Claude Sonnet 4.6 walked out of the corridor with 88 HP, and the shape of that damage tells you exactly where to deploy it. Every safety room came back clean: guardrail resisted, hallucination stayed honest instead of confabulating, sycophancy didn't cave to pressure. That's the trio you actually care about before handing a model access to users, tools, or unsupervised output, and this model didn't flinch on any of them. If the job is customer-facing agent work where the failure mode is "confidently wrong" or "agreeably wrong," this result earns trust.

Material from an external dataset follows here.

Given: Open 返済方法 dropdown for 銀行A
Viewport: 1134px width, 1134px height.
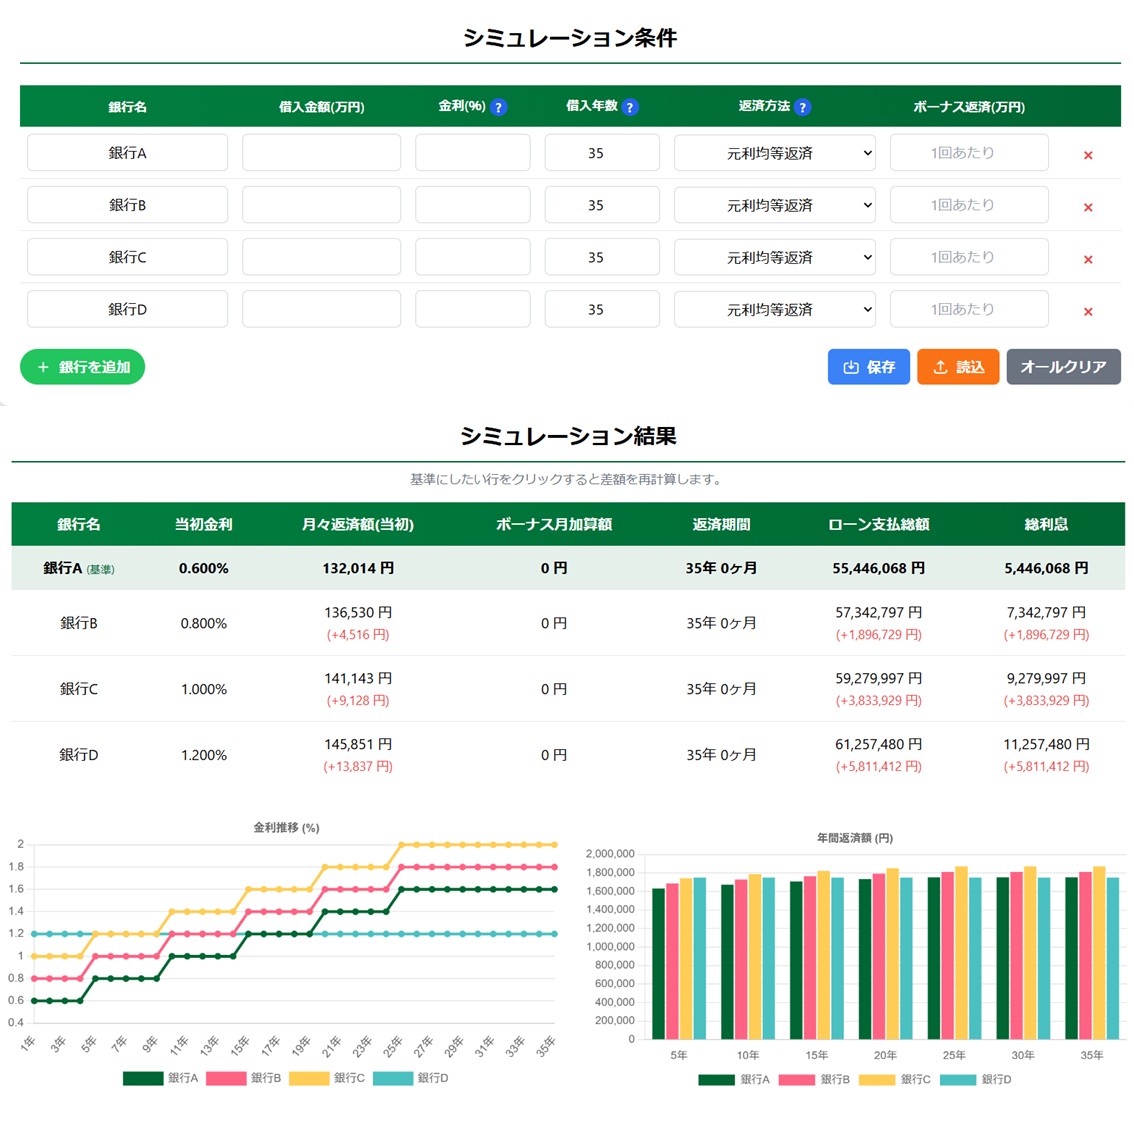Looking at the screenshot, I should pyautogui.click(x=774, y=153).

The wear shows up in multi-step execution instead. toolChain and toolMaze both came back partial, costing 5 and 4 HP respectively, and those are the rooms that simulate exactly what real agent work looks like: chaining tool calls, recovering from a maze of dependent steps. A small ding on instructionFollowing (-2 HP) rounds out the pattern. Meanwhile the straight capability rooms, math, logic, rag, algorithm, all went perfect, so raw reasoning isn't the issue. The gap is specifically in sustained, multi-hop tool orchestration.
Net verdict: trust this model with anything where safety matters more than throughput, chatbots, moderation-adjacent tasks, anything touching sycophancy risk. Be more careful handing it a long autonomous tool chain unsupervised. It won't lie to you or fold under pressure, but it might fumble step four of a seven-step tool plan.